Unlike its predecessor the new car sits on an in house platform that also underpins XC60, XC90, S90 and V90 so its territory is tried and tested.
It has to be good because Volvo has its sights set firmly on premium sector leaders, Audi Avant, BMW 3Series Touring and Mercedes C-Class estate and has already landed a painful right hook with more boot space than any of the German trio – 529 litres with the back seats in place and 1441 litres with a flat floor.
Drop the back seats and the space is impressive, a wide opening, a floor that is flush with the bumper, and almost flat side walls so this is an estate car with practicality written all over it. And Volvo has not achieved this by cutting into rear seat legroom – six footers are still going to feel comfortable in the back row.
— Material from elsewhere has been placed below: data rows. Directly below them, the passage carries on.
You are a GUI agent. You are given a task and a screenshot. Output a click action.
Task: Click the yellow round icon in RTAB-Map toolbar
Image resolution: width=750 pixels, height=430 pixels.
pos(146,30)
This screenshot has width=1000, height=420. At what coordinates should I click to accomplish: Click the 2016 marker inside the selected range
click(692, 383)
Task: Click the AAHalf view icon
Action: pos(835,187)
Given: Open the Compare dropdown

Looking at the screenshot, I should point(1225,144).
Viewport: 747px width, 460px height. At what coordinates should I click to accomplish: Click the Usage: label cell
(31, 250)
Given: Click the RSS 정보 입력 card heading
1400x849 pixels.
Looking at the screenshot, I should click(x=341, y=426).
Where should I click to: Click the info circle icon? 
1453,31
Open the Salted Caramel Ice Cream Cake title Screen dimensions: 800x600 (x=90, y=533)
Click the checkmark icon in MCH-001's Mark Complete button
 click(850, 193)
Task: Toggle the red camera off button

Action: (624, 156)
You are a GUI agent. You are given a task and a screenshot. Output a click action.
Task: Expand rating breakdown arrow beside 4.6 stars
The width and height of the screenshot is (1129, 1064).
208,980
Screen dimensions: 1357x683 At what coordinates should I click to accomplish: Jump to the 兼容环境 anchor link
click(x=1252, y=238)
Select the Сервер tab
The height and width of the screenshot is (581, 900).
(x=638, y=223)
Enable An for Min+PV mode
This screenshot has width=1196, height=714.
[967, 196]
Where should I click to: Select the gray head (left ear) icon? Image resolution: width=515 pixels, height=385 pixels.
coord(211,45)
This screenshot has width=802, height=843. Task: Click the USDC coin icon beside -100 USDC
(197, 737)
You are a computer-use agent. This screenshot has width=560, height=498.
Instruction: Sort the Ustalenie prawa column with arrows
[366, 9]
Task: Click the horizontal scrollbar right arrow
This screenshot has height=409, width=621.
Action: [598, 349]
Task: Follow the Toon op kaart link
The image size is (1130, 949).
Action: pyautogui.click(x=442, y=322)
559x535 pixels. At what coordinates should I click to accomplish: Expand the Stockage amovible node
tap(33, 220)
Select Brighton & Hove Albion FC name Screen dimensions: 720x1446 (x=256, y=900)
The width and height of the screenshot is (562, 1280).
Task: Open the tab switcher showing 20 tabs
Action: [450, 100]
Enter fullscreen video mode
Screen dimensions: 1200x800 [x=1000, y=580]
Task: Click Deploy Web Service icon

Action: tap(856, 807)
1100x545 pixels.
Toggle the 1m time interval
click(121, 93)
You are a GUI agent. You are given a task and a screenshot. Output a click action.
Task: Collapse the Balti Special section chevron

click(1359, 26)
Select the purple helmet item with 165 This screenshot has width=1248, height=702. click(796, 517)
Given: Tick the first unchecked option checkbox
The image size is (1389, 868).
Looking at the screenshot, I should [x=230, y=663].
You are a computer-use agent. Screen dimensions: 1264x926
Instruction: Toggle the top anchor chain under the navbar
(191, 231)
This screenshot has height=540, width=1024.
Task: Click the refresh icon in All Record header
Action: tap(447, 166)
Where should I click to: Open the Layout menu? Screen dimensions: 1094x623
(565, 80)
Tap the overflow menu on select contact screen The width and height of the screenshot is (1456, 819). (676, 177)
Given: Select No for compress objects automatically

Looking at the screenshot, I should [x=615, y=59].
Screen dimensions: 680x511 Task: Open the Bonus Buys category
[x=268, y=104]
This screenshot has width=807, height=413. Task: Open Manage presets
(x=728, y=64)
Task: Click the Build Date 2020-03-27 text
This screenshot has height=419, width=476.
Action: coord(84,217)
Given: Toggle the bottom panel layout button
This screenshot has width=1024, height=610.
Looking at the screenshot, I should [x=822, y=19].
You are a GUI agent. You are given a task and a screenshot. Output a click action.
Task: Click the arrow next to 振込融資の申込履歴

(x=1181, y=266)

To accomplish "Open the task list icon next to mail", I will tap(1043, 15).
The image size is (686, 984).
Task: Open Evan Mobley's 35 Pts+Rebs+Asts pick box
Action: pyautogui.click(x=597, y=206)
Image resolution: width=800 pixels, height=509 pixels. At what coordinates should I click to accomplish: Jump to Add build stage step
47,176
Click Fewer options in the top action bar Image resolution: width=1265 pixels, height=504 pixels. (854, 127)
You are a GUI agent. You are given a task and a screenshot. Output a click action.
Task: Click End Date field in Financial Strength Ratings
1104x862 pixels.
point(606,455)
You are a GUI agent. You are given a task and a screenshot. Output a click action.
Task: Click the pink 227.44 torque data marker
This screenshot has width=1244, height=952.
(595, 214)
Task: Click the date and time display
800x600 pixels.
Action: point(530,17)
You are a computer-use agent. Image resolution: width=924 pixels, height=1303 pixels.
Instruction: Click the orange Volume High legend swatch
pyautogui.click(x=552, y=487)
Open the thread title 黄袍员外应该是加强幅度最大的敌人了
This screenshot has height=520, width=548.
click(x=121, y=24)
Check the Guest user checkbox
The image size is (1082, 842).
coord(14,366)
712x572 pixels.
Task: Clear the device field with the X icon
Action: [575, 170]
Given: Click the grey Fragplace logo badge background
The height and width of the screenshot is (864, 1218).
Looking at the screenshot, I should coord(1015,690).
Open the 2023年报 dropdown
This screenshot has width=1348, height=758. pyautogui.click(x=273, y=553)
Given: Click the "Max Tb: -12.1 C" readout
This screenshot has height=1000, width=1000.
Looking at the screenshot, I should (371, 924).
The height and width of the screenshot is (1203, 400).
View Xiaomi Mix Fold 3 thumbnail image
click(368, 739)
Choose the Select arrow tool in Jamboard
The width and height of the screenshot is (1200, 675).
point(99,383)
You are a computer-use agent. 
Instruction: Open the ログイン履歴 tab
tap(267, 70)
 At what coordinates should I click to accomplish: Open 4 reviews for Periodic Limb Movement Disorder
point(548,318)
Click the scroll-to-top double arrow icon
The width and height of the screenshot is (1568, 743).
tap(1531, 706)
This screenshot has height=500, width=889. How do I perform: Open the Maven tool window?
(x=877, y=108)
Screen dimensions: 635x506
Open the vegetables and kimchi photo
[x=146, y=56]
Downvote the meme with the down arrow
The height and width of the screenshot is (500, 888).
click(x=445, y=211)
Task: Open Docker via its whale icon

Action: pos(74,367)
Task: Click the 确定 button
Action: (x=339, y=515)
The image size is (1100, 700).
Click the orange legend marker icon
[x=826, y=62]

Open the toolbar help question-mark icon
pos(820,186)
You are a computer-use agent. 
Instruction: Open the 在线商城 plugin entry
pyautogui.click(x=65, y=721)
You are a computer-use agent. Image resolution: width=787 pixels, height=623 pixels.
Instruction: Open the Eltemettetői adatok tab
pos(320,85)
Inside has the now familiar Swedish cabin design, soothing and understated with delicate trim features, the minimalist dashboard dominated by the portrait mounted Sensus nine inch touch screen.
This still puts the fear of God into me every time I get behind the wheel of a modern Volvo. It carries nearly much information as a chapter from War and Peace and takes a bit of working out.
The system is based on a computer tablet so you can swipe through the pages for the host of features. My advice is to learn how to use voice control, which isn’t difficult, because you can work the radio, enter an address into navigation, or just control the heating by telling it what to do. Or always have a youngster on board, they would master this in no time!
Once underway the front wheel drive V60 drives beautifully with an even blend of comfort and mildly sporty handling. I would still choose a rear wheel drive BMW 3 Series for a thrash around a race track but when is that going to happen to the everyday driver.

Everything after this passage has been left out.